Y entonces movió la cabeza; sus ojos ya no reflejaban la luz. Me miraba directamente.

El animal medía unos cinco metros de largo y pesaba unos dos mil kilos, era un eslín salvaje domesticado. Tenía dos colmillos y seis patas. Comenzaba a avanzar. La piel del vientre rozaba el suelo. Llevaba un collar de cuero, pero no tenía atada ninguna cuerda.

Había pensado que estaría entrenado para la caza de tabuk con arqueros, pero estaba claro que no era el tabuk lo que cazaba ahora.

Yo conocía la mirada de un eslín al acecho.

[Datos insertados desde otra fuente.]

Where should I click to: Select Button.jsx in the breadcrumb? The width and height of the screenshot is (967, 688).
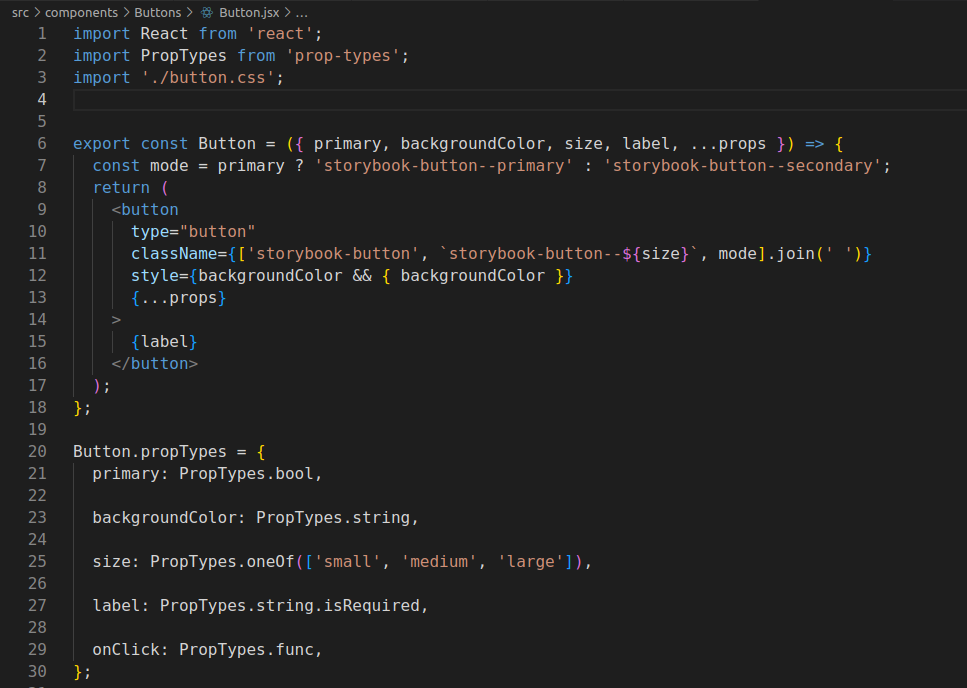(248, 12)
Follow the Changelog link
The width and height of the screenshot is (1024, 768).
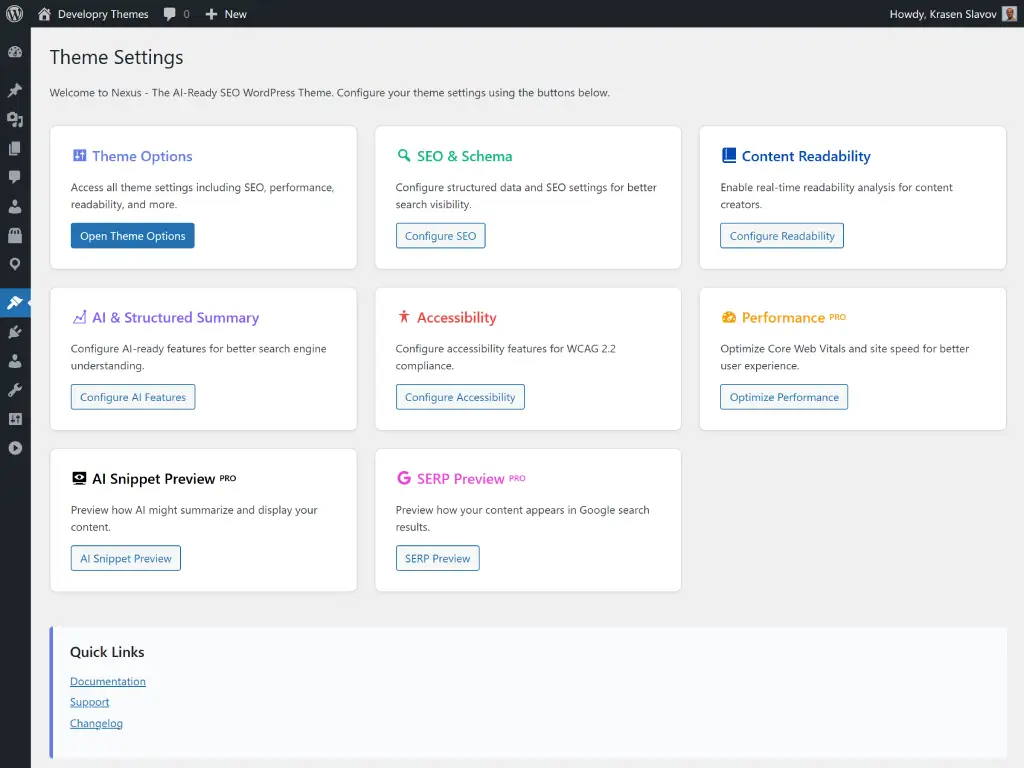pyautogui.click(x=96, y=723)
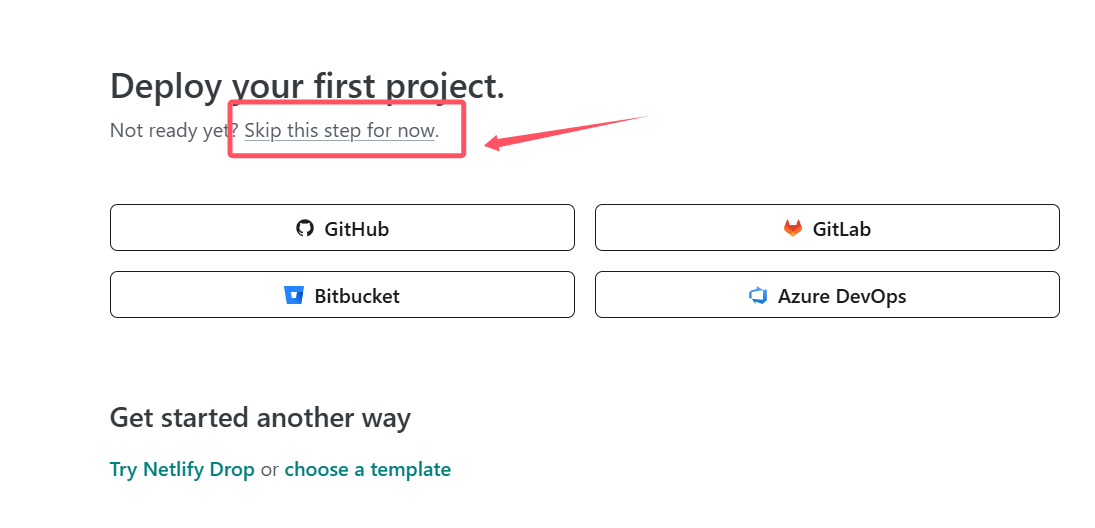1095x528 pixels.
Task: Click the 'Bitbucket' text label
Action: [357, 296]
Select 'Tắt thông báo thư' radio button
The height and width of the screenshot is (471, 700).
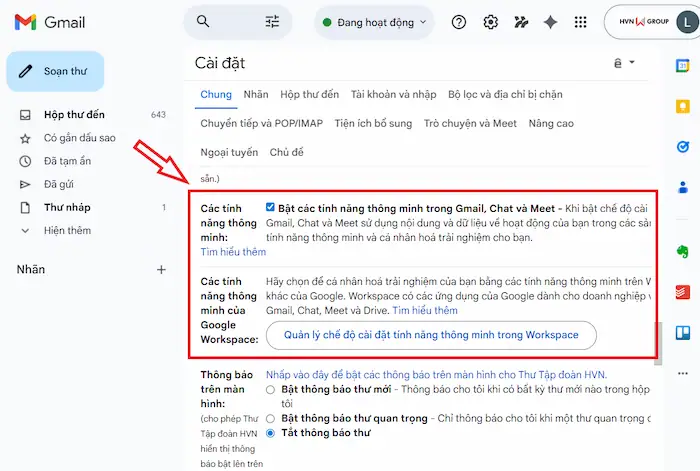pos(270,433)

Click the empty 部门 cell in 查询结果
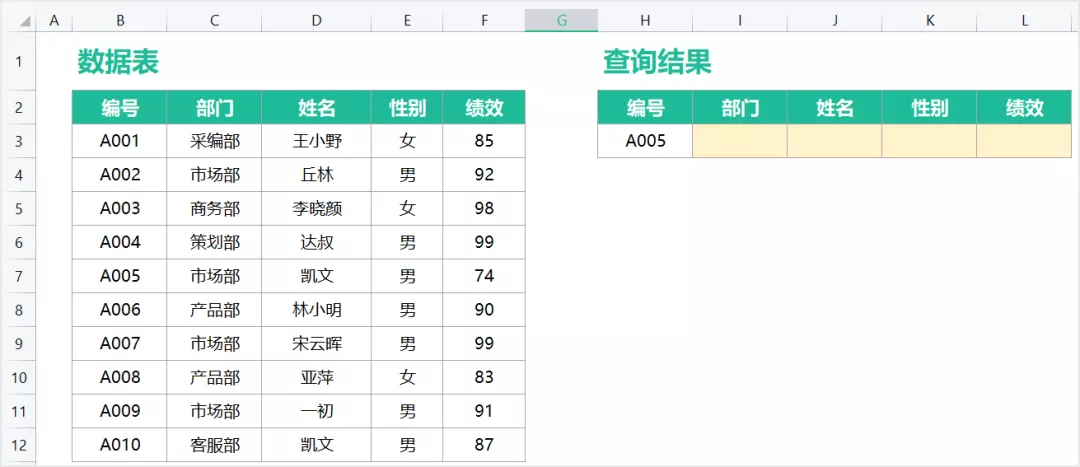coord(740,141)
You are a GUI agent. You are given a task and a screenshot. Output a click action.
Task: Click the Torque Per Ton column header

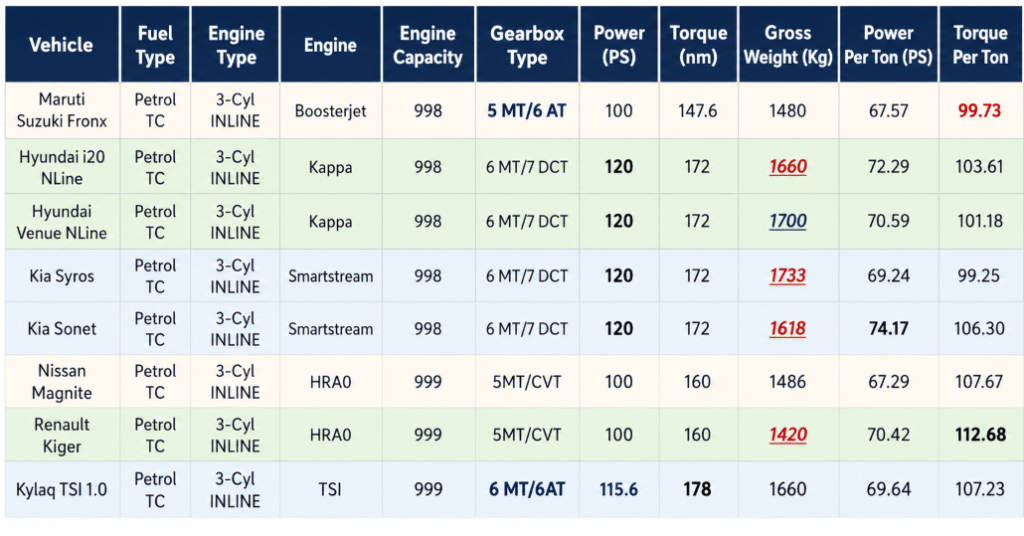[x=979, y=45]
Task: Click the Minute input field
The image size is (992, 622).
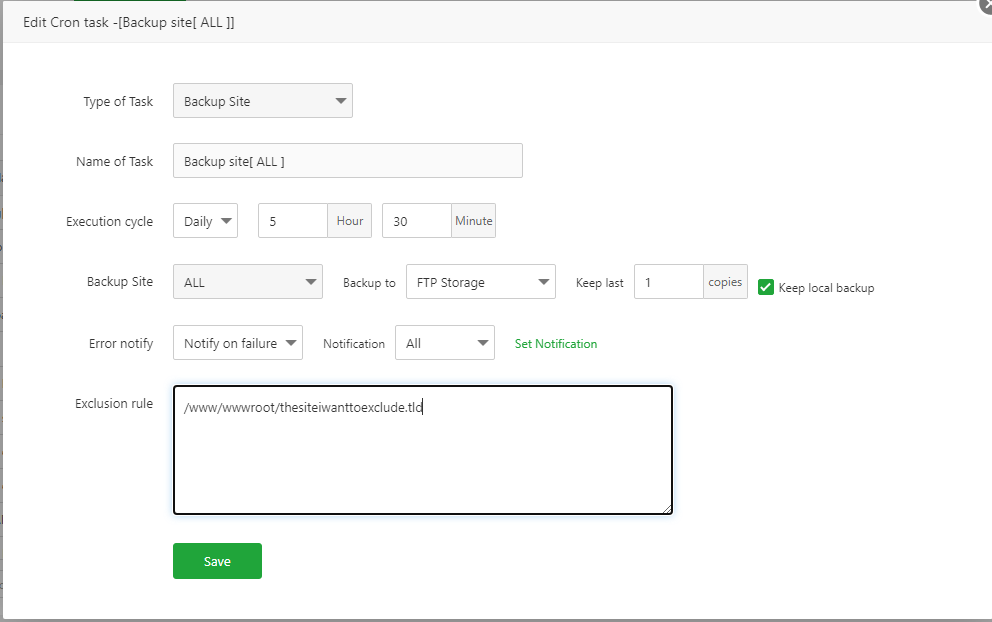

Éste era un cazador de hombres.

Avancé ligeramente y me detuve.

Aquella tarde lo había visto en su jaula con su entrenador, Bertram de Lydius, y había reaccionado ante mí como ante cualquier otro observador. Entonces aún no lo habían azuzado contra mi olor.

Avancé un paso más.

No creo que llevara mucho tiempo fuera de la jaula, porque una bestia así, el mejor rastreador de Gor, tardaría muy poco en encontrar su camino por los pasillos hasta esta habitación.

La bestia no me quitaba ojo.

Vi que sus cuatro patas traseras comenzaban a agitarse.

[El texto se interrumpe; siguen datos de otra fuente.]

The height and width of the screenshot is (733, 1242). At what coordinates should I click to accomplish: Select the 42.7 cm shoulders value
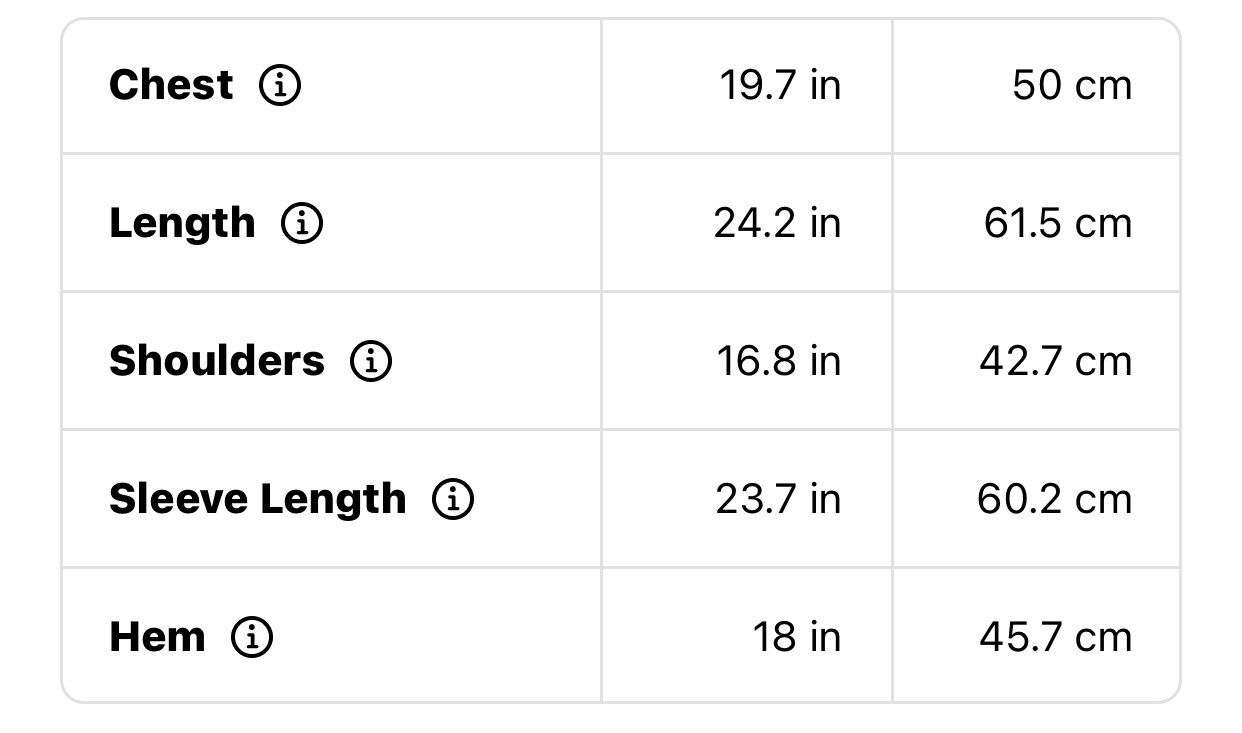[1056, 361]
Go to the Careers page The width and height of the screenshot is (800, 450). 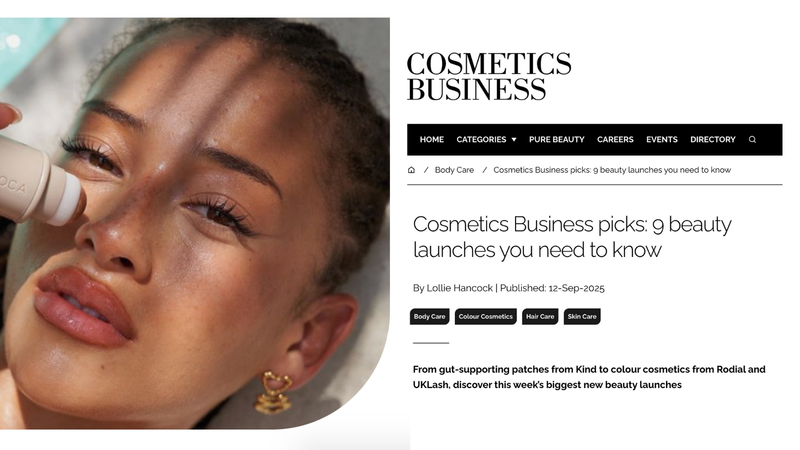point(615,139)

Su respiración se aceleraba. El hecho de que yo no me moviera lo tenía sorprendido.

Entonces dio otro paso adelante. Ahora estaba a la distancia crítica de ataque.

No hice nada que pudiera excitarlo.

Muy despacio, casi imperceptiblemente, llegué hasta el diván y agarré con la mano derecha una de las grandes pieles.

La bestia me observaba detenidamente. Rugió amenazadoramente por primera vez.

Y de pronto se lanzó a la carga arañando el suelo. La chica gritó. La piel me sirvió de escudo, envolviendo al animal. Salté sobre el diván y me envolví en la piel. Oí a la bestia husmeando la piel con un furioso temblor. Entonces se irguió rabiosa y rasgó la piel con las mandíbulas, rugiendo y siseando. La miré. Ahora estaba en pie junto al lecho con el hacha de Torvaldsland en mi mano.

Reí con la risa del guerrero.

—Ven, amigo —la llamé—, vamos a luchar.

Era una bestia valiente y noble. Creo que aquellos que desprecian al eslín no lo conocen. Los kurii lo respetaban, y eso dice mucho del coraje, la ferocidad y la indómita tenacidad del eslín.

La chica gritaba aterrorizada.

El hacha cayó transversalmente sobre la bestia, y al caer me golpeó con un lado de la cabeza.

Volví a golpearla en el suelo, medio seccionándole el cuello.

—Es un hermoso animal —dije. Estaba cubierto de sangre. Oí algunos hombres fuera en el pasillo. Thurnock y Clitus y Publius y Tab y los otros, armas en mano, estaban en la puerta.

—¿Qué ha ocurrido? —gritó Thurnock.

—Buscad a Bertram de Lydius —dije yo.

Los hombres salieron corriendo.

Me acerqué a mis armas que yacían junto al diván para coger un cuchillo.